### Exercise directions:
Print the lines from the one containing "Given: Open the" through the end of the listing below, exactly as written. Any pictures stay out.

### Provided data:
-------
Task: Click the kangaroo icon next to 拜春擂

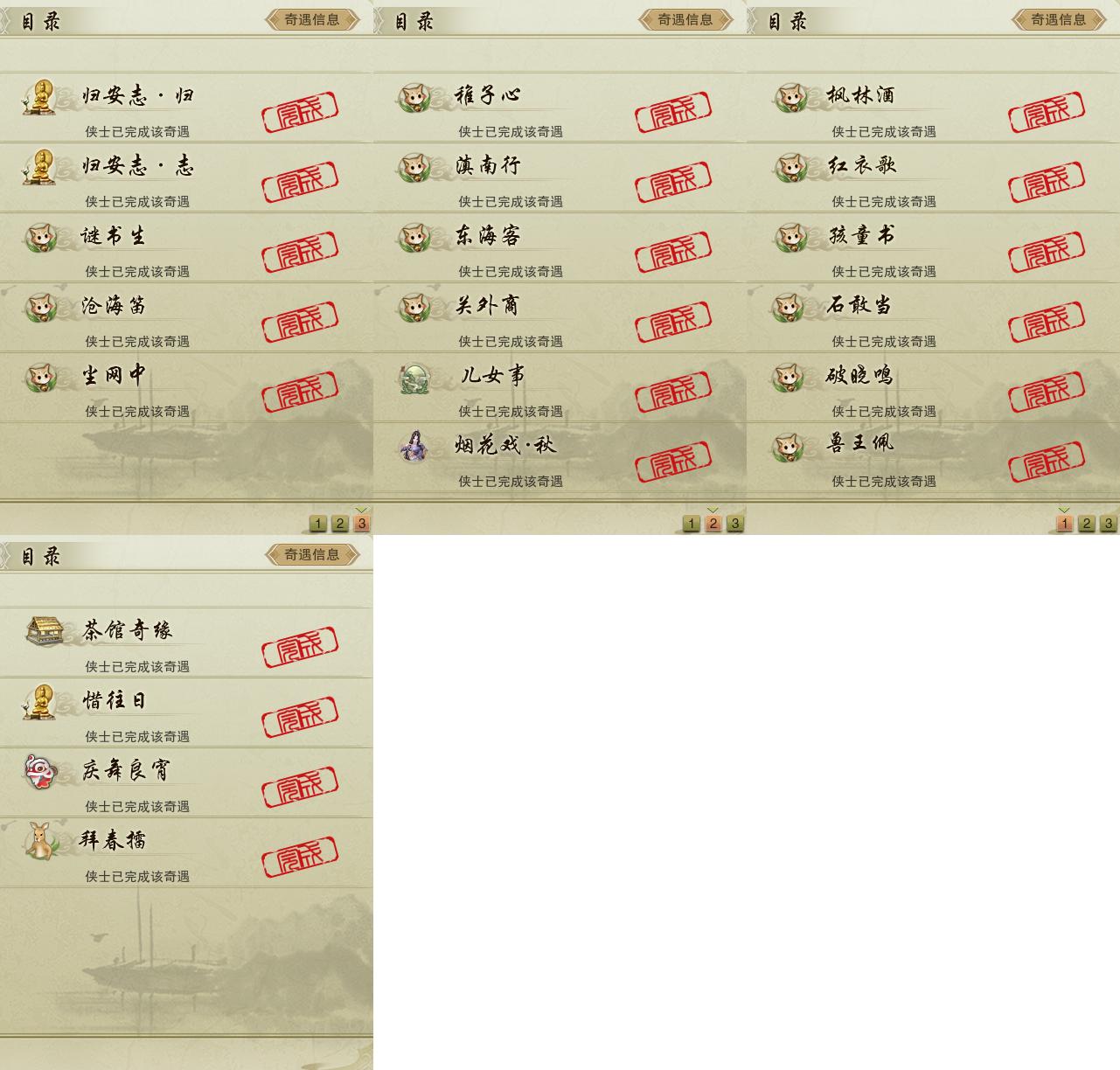Action: 40,841
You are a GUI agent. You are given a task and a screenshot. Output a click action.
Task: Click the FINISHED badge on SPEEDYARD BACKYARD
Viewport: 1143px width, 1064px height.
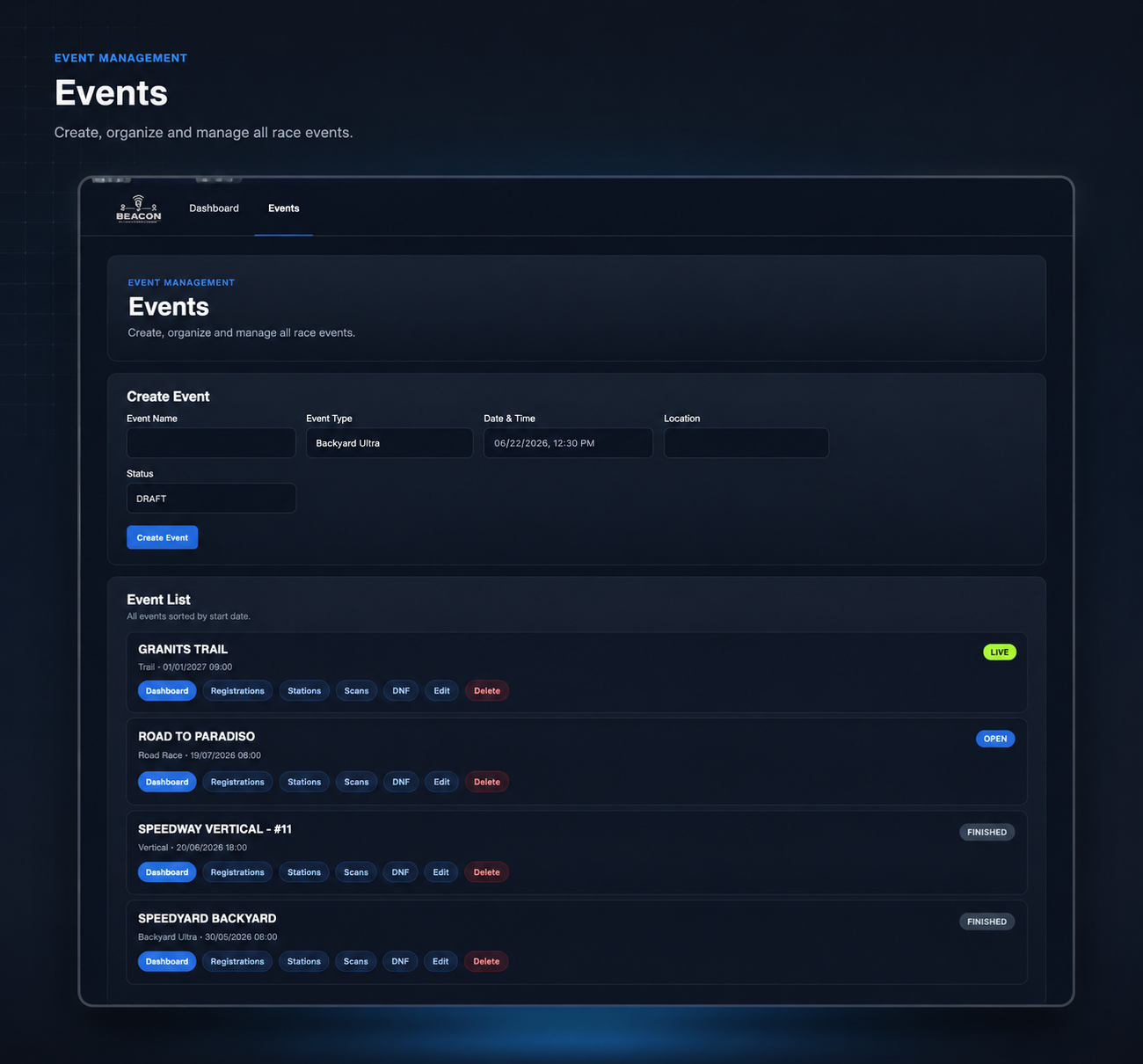point(986,922)
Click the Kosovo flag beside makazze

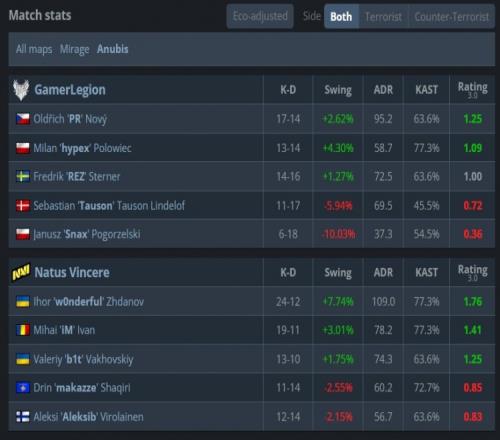[x=23, y=388]
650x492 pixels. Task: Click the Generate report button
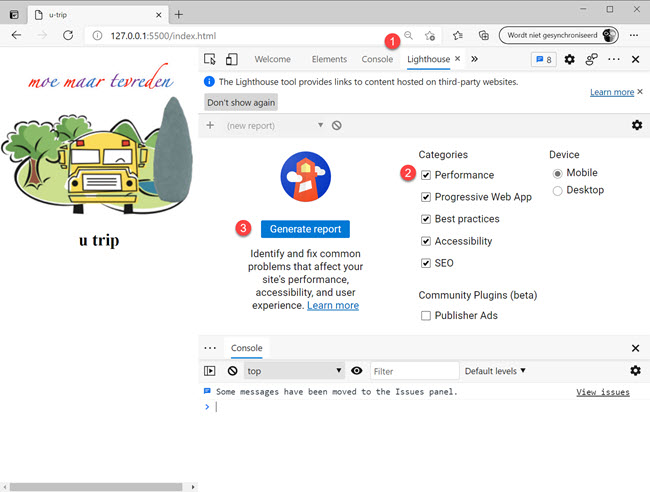click(x=305, y=229)
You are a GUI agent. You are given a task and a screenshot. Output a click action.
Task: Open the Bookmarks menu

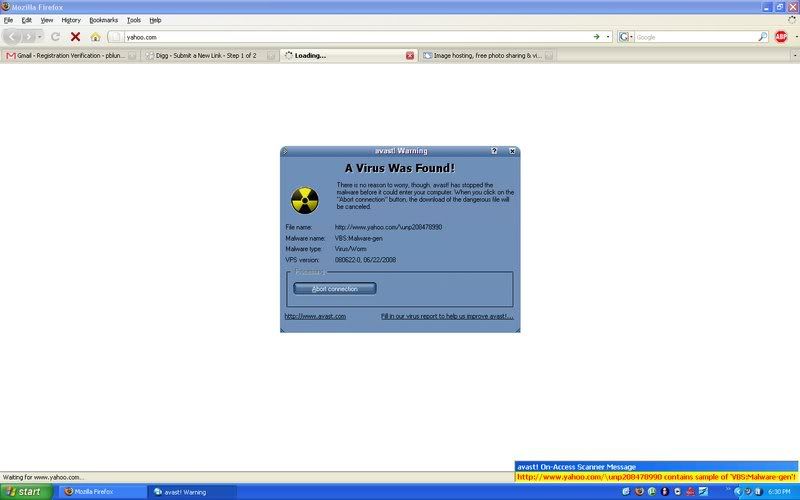(x=102, y=20)
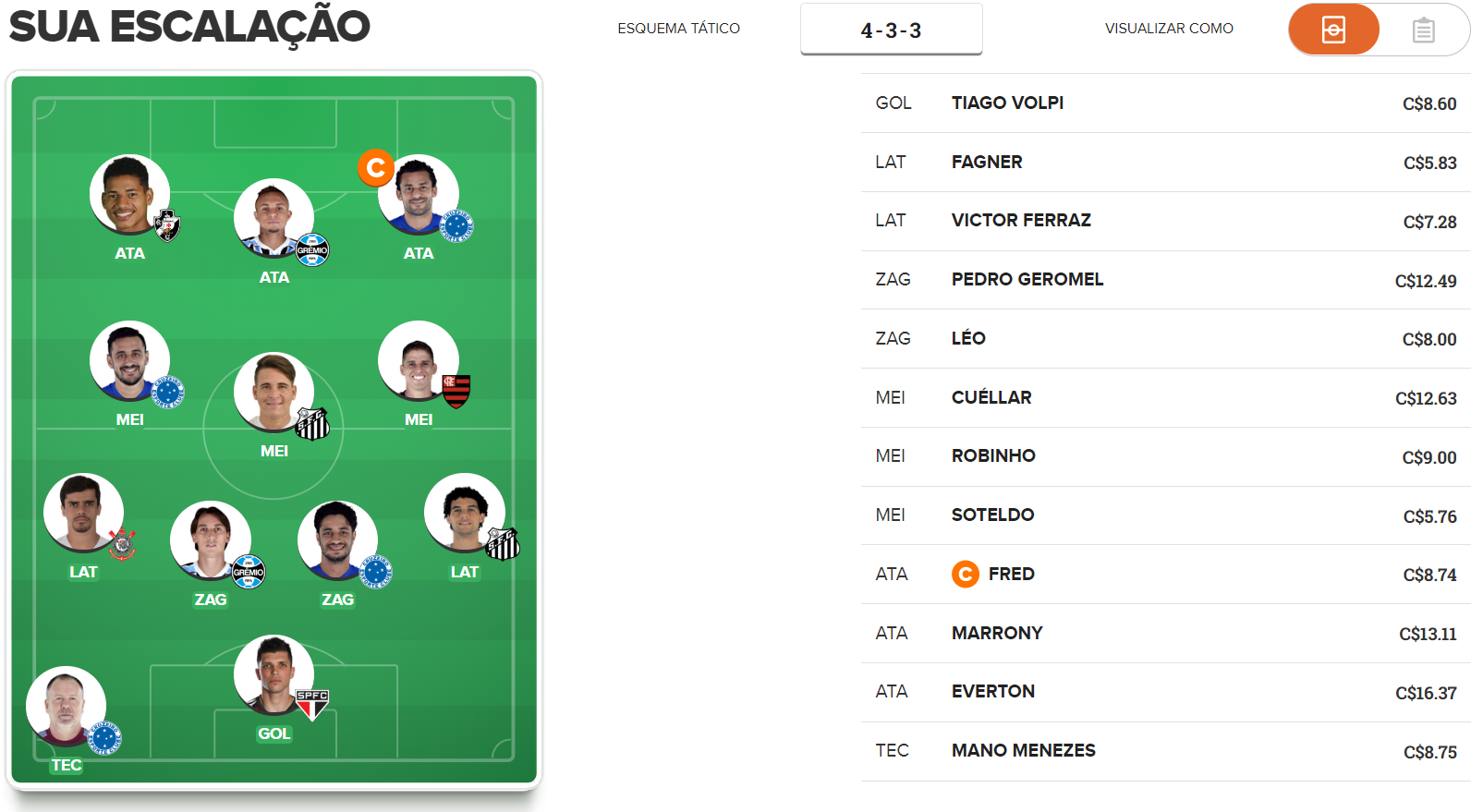The width and height of the screenshot is (1483, 812).
Task: Open the 4-3-3 tactical scheme dropdown
Action: [x=891, y=30]
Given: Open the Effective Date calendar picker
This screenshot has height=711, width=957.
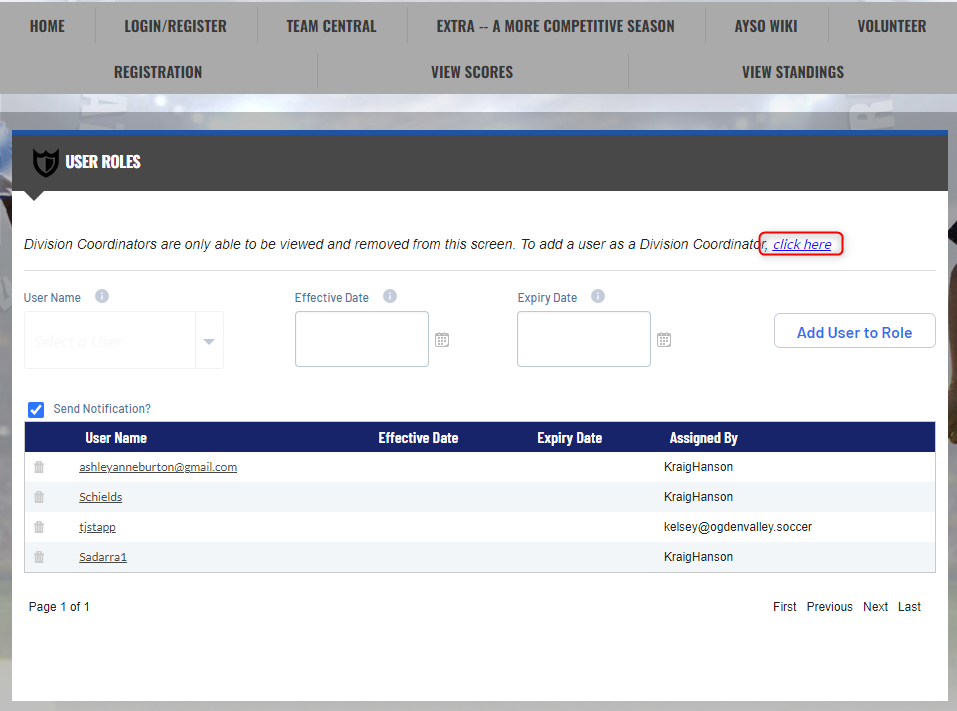Looking at the screenshot, I should coord(442,340).
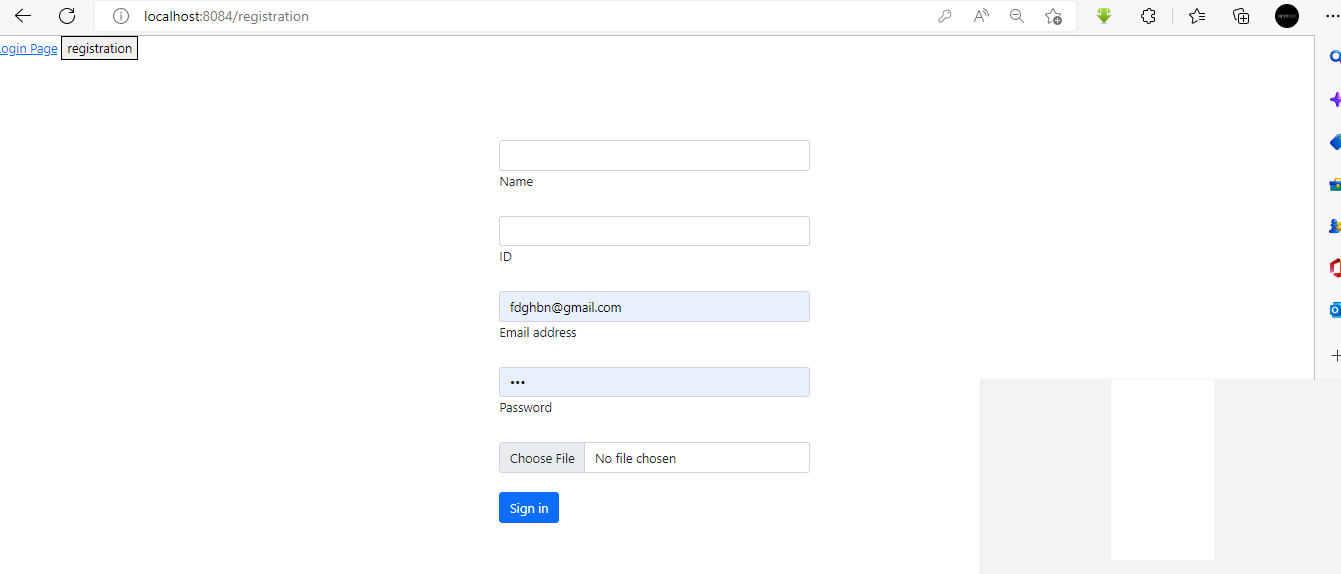
Task: Select the registration tab button
Action: pyautogui.click(x=99, y=48)
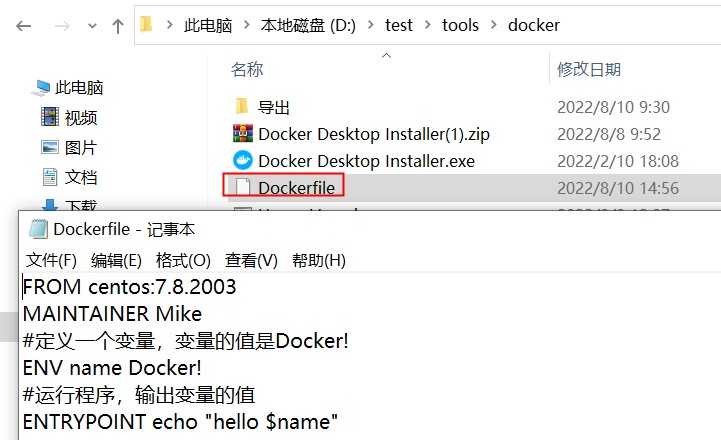The width and height of the screenshot is (721, 440).
Task: Sort files by 修改日期 column header
Action: click(x=589, y=69)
-------
### Answer to the problem:
Given: Open the Effective Date calendar picker
This screenshot has height=711, width=957.
Looking at the screenshot, I should coord(442,340).
Task: Select the registration tab button
Action: pyautogui.click(x=99, y=48)
The width and height of the screenshot is (721, 440).
Task: Sort files by 修改日期 column header
Action: click(x=589, y=69)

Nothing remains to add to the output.